Ce rôle exige davantage qu'un titre. Il requiert du jugement, une conduite éthique, une culture financière, une connaissance des réalités locales, des compétences de communication et une compréhension concrète du fonctionnement municipal. La formation formelle peut renforcer ces capacités, mais elle ne les remplace pas. La crédibilité communautaire ne saurait devenir un prétexte pour placer une personne non préparée à un poste portant une responsabilité publique substantielle. Un système de sélection crédible publie ses critères, documente ses dérogations éventuelles et s'engage à une formation sérieuse avant que les conseillers ne commencent à prendre des décisions.
Dans plusieurs grandes municipalités, le scrutin ne devrait pas dégager de majorité absolue. Là, la question centrale bascule de l'arithmétique des voix vers la capacité à constituer une coalition gouvernementale viable. Johannesburg en fournit l'illustration la plus nette : un parti peut arriver en tête tout en étant dans l'impossibilité de former un gouvernement, si les partenaires potentiels rejettent son candidat au poste de maire. Un autre parti peut perdre des voix tout en restant indispensable à l'équation de coalition.

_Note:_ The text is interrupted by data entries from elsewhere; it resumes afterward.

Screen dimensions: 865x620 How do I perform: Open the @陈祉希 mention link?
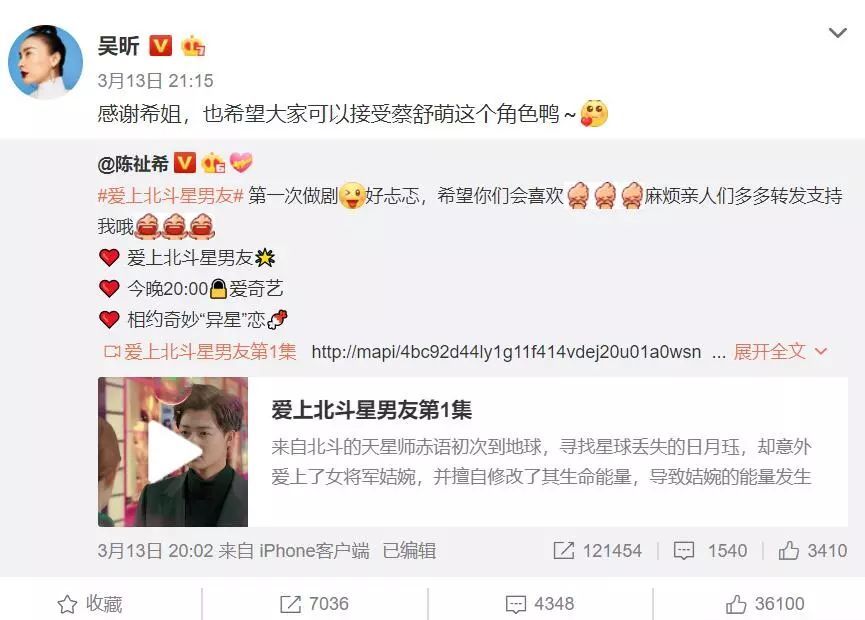[133, 163]
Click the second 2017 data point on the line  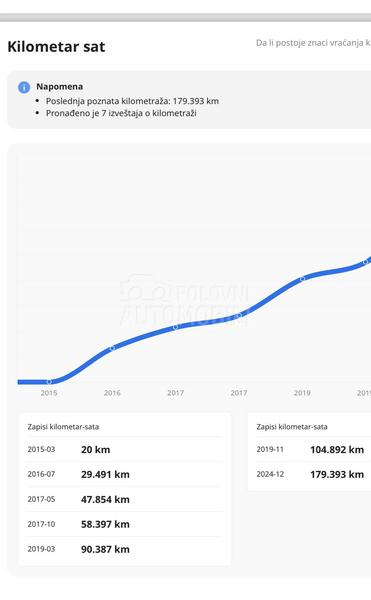tap(239, 315)
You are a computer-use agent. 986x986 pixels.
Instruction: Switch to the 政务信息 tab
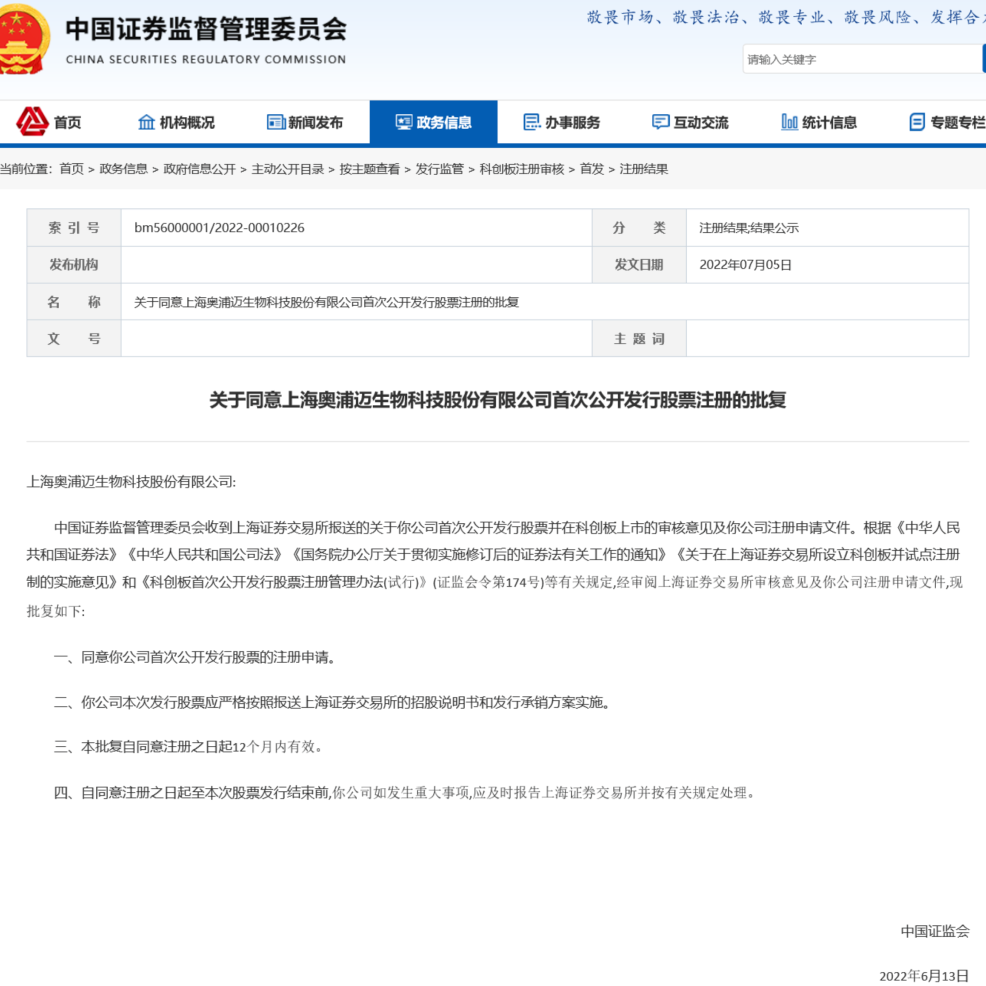point(434,122)
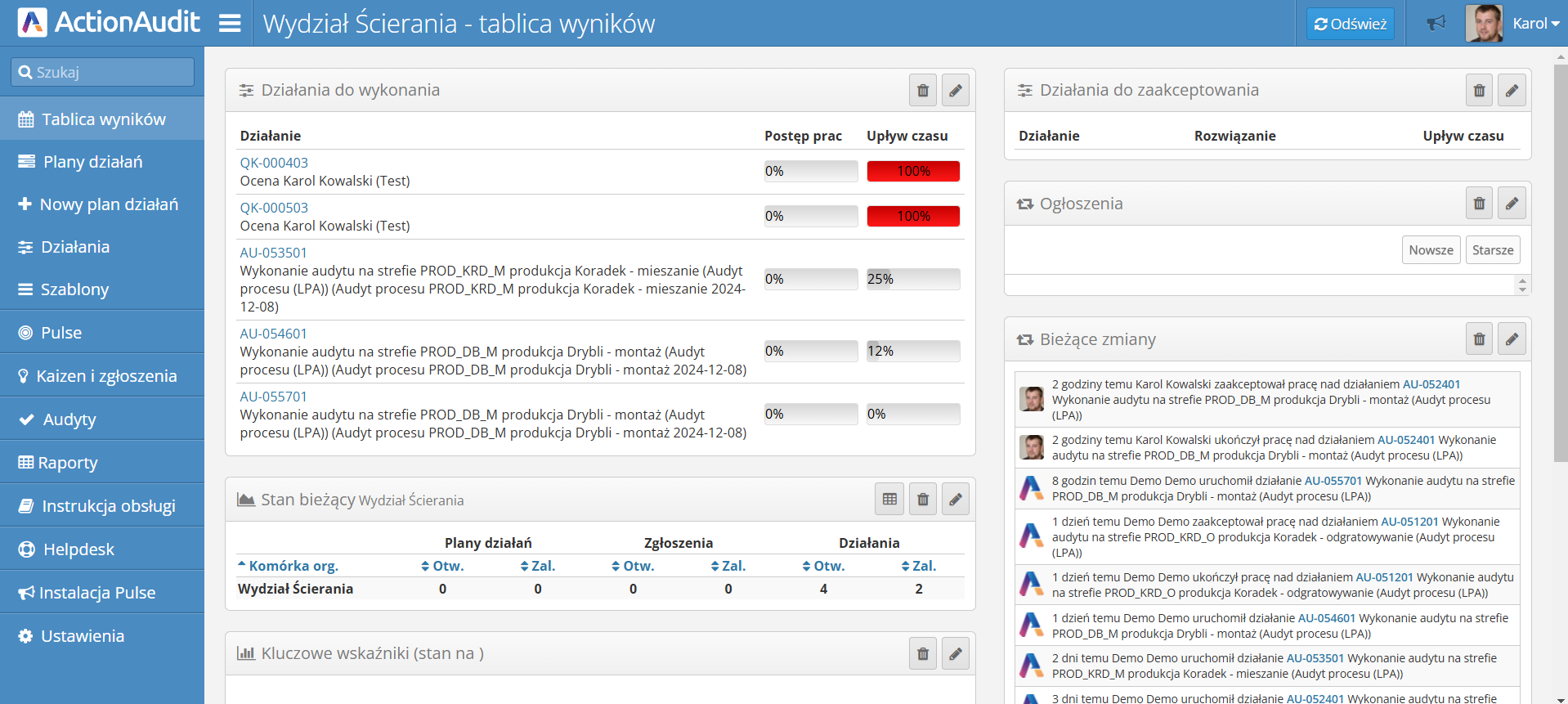
Task: Open Audyty from the sidebar
Action: tap(69, 419)
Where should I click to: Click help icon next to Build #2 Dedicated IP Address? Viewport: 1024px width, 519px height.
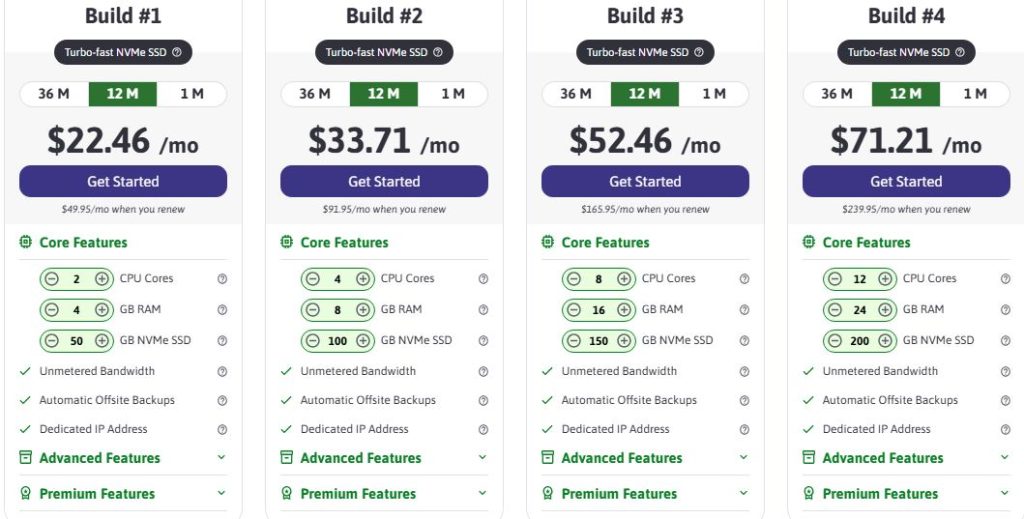[483, 430]
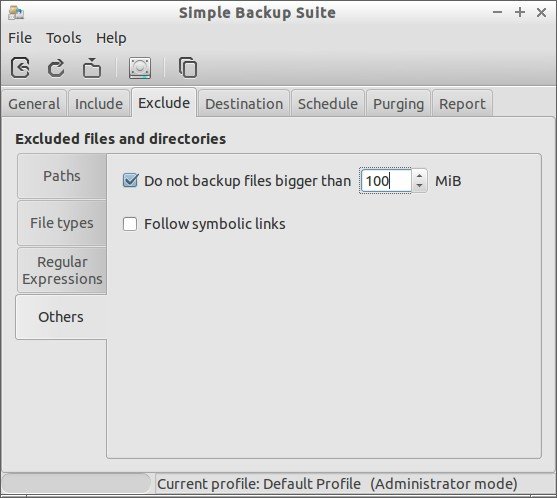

C'est là que la négociation politique devient directement une question de prestation de services. Un accord de coalition n'est pas qu'un compromis entre appareils partisans. Il détermine qui contrôle l'exécutif, comment les budgets sont adoptés, comment les litiges sont arbitrés et si un conseil est capable de maintenir un programme cohérent. Les habitants ne perçoivent pas l'instabilité coalitionnelle comme un désaccord abstrait. Ils la vivent sous la forme de décisions retardées, de rotations de direction et d'une administration contrainte d'ajuster continuellement son cap sous des instructions politiques changeantes.
Les coalitions méritent donc d'être jugées sur leurs plans opérationnels, non sur leurs photos de lancement. Les électeurs sont en droit de savoir quels partenariats les partis envisagent, quels résultats ces partenariats doivent produire, et dans quelles circonstances un accord peut être rompu.
Le taux de participation porte une signification qui dépasse la tactique de campagne. Quand les électeurs estiment que changer le conseil ne changera pas l'état de leur quartier, s'abstenir peut paraître rationnel. Le risque est que la baisse de participation laisse des bassins étroits d'électeurs motivés et des négociateurs post-électoraux décider pour tous. Regagner cette confiance suppose que les partis exposent publiquement qui sont leurs candidats, pourquoi ils ont été retenus, ce qu'ils comprennent du gouvernement municipal et comment ils se comporteront si aucun parti ne remporte de majorité.
Le véritable test des élections locales de 2026 n'est pas simplement de savoir si le pouvoir change de mains. Il est de savoir si les personnes et les accords qui émergent du résultat sont capables de transformer l'autorité électorale en gouvernement local fonctionnel. Cette réponse ne sera pas connue le soir du vote, mais dans les mois de réunions du conseil, de votes budgétaires et de décisions de prestation de services qui suivront, au fil de journées ordinaires où l'eau coule ou non, où les lumières s'allument ou restent éteintes.